What to produce: Beginning with the first line below, please restate each line exactly, down to and including the line containing "The image size is (930, 744).".

Exercise input:
____________________

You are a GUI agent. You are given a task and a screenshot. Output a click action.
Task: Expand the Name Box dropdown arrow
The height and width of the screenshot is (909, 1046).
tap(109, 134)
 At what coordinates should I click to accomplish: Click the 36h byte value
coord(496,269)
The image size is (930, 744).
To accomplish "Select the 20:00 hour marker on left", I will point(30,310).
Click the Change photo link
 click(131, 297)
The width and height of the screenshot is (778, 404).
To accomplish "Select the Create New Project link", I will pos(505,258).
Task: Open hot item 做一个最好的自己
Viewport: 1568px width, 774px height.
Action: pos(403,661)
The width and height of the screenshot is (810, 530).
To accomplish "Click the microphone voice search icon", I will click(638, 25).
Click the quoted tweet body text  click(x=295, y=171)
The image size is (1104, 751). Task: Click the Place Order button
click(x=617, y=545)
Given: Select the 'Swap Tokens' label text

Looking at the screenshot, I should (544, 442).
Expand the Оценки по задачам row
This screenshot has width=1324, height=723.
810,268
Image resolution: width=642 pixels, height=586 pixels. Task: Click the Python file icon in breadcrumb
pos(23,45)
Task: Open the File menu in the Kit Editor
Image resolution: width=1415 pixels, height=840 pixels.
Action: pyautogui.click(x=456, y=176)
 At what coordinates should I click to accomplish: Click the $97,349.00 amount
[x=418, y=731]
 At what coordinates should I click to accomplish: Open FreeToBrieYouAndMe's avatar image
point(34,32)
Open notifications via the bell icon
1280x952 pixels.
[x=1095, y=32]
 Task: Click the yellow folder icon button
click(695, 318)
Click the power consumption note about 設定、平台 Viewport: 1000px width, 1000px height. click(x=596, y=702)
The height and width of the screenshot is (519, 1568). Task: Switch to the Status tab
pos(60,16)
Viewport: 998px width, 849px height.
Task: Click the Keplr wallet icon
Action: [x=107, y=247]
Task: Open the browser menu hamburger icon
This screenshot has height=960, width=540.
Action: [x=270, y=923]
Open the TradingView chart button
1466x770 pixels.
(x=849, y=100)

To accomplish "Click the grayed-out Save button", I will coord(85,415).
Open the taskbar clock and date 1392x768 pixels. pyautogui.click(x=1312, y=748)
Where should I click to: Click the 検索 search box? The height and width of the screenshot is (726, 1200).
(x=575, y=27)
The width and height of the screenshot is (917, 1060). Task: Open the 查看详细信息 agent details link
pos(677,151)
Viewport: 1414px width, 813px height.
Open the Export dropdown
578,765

____________________

Exercise output:
You are a GUI agent. You are given a task and a screenshot. Output a click action.
Task: Expand the Name Box dropdown arrow
The height and width of the screenshot is (909, 1046).
tap(109, 134)
 At what coordinates should I click to accomplish: Click the 36h byte value
coord(496,269)
The image size is (930, 744).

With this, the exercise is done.